The duration of the study was for only one year, while this may be appropriate for assessing the effect of seminal fluid parameters, the most important variable (which is the rate of spontaneous non assisted pregnancy) may not be properly assessed in the time utilized for the study.
Conclusions
This study has shown that varicocoelectomy improved seminal fluid analysis parameters; in azoospermic patients varicocoelectomy improved seminal fluid parameters, though the values were well below accepted values for spontaneous conception.
Table 1: Age distribution of the patients.
| Age range in decades | Frequency | Percentage |
| 11-19 | 1 | 1.9 |
| 20-29 | 1 | 1.9 |
| 30-39 | 29 | 53.7 |
| 40-49 | 20 | 37.0 |
| 50-59 | 3 | 5.6 |
| Total | 54 | 100.0 |
Table 2: Effects of varicocoelectomy on all the patients.
| WHO semen criteria | Preoperative mean ± SD | Postoperative mean ± SD | Mean p-value |
| Volume (ml) | 3.4 ± 1.5 | 4.7 ± 1.5 | 0.044 |
| Motility (%) | 29.0±22.2 | 46.4 ± 22.6 | 0.000 |
| Density (× 106/ml) | 12.9±12.6 | 38.3 ± 21.5 | 0.000 |
| Morphology (%) | 8.7±7.0 | 10.6 ± 6.9 | 0.000 |
| 95%CI, 95% Confidence Interval, SD, Standard deviation; WHO, World Health Organization | |||
Table 3: Effects of varicocoelectomy on patients with azoospermia.

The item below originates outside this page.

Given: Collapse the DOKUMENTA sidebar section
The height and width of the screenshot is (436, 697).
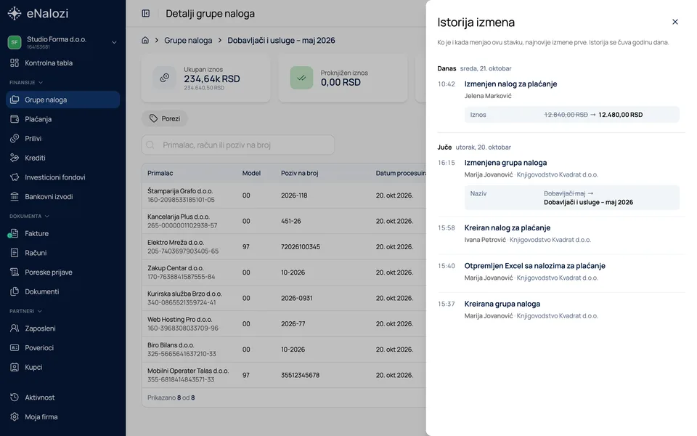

| WHO Semen Criteria | Preoperative mean ± SD | Postoperative mean ± SD | p-value |
| Volume (mls) | 2.6 ± 1.13 | 4.3 ± 1.2 | 0.98 |
| Motility (%) | 0.0 ± 0.0 | 20.8 ±22.1 | 0.00 |
| Density (× 106/ml) | 0.00 ± 0.0 | 16.3 ± 16.5 | 0.00 |
| Morphology (%) | 0.00 ± 0.0 | 10.3±8.6 | 0.00 |
| 95%CI, 95% Confidence Interval, SD, Standard deviation; WHO, World Health Organization | |||
Table 4: Effects of varicocoelectomy on patients with oligospermia.
| WHO Semen criteria | Preoperative mean ± SD | Postoperative mean ± SD | Mean p-value |
| Volume | 3.6 ± 1.7 | 4.9 ± 1.5 | .002 |
| Motility (%) | 31.9±19.2 | 51.2±19.2 | .000 |
| Density (×106/ml) | 8.5 ± 5.4 | 38.5 ± 18.7 | .000 |
| Morphology (%) | 11.4±6.7 | 10.6±6.8 | .160 |
| 95%CI, 95% Confidence Interval, SD, Standard deviation; WHO, World Health Organization | |||
Footnotes
Competing Interests: The authors have declared that no competing interests exist.